Records drawn from a dataset
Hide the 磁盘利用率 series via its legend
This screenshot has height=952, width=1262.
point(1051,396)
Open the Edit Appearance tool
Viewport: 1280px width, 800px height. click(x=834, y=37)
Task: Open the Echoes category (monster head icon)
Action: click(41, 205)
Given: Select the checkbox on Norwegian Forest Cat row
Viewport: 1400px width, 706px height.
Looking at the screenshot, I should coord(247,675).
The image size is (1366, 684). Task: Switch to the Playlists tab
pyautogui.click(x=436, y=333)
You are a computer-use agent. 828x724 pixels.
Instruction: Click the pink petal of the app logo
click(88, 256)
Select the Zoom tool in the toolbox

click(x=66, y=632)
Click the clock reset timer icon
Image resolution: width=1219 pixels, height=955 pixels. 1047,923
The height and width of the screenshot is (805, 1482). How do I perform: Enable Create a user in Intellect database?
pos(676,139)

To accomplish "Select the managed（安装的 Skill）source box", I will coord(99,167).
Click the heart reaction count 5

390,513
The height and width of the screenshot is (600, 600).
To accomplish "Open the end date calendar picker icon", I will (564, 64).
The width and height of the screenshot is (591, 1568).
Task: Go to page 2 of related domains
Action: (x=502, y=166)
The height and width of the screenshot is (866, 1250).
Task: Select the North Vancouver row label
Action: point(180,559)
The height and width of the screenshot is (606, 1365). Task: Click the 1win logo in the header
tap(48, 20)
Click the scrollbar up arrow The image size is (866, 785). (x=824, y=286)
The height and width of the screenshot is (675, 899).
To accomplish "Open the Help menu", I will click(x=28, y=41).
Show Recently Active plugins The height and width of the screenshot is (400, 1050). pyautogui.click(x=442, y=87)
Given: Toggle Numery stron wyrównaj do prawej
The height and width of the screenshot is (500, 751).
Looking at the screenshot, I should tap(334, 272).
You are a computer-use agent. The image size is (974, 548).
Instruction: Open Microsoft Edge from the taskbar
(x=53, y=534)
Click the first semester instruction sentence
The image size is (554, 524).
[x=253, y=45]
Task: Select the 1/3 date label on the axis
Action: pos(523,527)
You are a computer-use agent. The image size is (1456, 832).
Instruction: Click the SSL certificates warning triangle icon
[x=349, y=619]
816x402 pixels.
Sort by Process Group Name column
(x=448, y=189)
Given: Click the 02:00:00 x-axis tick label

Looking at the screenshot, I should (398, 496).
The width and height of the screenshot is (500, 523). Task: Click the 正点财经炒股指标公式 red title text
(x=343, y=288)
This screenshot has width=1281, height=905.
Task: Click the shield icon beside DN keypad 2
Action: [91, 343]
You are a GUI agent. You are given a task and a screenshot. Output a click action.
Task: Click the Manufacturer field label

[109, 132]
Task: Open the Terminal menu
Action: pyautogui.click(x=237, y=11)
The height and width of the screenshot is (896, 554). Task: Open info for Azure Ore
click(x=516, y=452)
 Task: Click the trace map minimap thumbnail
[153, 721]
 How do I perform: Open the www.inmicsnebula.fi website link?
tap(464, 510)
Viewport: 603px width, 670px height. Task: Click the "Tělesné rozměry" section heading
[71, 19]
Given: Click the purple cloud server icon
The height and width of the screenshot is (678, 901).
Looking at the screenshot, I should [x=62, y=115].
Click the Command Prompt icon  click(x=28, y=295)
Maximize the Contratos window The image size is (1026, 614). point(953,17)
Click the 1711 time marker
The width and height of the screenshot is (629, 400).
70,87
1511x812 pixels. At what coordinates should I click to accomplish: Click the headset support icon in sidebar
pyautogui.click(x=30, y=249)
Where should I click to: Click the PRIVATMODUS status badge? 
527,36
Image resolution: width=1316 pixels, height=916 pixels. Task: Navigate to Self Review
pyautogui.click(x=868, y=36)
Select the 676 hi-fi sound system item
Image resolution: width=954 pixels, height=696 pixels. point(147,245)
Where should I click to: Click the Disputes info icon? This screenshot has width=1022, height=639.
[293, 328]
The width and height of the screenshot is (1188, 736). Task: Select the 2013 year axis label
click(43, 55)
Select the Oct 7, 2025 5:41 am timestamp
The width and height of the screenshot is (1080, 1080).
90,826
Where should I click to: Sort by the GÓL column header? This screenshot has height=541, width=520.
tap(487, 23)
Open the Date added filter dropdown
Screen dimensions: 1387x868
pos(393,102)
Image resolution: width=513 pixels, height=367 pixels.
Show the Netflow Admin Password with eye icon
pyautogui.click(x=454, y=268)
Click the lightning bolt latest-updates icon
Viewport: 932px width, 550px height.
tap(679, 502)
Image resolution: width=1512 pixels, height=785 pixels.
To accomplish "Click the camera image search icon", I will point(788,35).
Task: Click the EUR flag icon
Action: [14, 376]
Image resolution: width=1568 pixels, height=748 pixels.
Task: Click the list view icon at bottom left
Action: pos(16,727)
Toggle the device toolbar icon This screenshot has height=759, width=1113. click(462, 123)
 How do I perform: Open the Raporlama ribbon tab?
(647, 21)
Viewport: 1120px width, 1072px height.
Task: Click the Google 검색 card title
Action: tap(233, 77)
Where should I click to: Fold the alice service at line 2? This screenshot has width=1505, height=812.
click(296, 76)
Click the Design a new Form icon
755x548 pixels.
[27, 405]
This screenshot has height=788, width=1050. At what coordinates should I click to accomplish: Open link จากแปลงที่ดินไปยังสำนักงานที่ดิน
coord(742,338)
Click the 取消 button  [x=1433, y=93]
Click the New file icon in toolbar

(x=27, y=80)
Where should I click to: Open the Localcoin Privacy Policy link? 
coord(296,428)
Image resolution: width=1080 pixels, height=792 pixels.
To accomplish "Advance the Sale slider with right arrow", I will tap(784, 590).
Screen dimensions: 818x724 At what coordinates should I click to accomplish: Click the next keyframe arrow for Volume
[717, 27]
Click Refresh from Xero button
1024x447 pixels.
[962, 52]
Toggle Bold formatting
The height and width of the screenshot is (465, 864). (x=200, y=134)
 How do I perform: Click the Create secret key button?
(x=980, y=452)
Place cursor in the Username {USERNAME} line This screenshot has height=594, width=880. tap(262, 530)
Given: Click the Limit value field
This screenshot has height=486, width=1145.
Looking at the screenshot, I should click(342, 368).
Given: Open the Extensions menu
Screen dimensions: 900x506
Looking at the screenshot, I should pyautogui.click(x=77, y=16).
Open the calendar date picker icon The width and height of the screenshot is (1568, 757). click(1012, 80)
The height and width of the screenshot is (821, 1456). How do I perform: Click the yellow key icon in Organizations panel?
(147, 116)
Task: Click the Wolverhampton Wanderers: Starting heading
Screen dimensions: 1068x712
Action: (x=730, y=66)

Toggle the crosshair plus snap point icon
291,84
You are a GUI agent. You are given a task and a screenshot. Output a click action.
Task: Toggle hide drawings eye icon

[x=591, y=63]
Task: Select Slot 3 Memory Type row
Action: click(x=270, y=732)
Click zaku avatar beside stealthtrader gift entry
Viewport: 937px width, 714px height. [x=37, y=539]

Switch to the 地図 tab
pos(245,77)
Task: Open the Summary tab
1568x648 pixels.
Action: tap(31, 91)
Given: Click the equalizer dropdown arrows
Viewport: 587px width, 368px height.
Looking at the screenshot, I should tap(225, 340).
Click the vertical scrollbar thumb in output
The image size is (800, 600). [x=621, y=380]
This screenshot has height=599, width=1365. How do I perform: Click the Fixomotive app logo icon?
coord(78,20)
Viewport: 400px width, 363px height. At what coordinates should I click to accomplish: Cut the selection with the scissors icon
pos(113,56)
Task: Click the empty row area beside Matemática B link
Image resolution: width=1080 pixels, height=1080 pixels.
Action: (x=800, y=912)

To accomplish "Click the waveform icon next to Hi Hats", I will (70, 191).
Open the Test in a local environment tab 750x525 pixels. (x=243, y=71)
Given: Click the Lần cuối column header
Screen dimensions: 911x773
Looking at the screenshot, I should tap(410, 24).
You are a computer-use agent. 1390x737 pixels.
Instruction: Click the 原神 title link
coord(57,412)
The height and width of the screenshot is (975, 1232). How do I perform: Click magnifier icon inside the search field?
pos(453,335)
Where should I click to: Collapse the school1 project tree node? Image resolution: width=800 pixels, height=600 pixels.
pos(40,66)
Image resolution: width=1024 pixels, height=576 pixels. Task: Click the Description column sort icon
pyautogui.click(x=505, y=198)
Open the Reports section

Task> Filter the data above by the word "computer" and copy every line that matches.

Answer area>
You are a computer-use agent. 828x724 pixels.
You are a computer-use agent. The image size is (974, 548).
You are a computer-use agent. The image size is (1456, 832).
You are a computer-use agent. 1390x737 pixels.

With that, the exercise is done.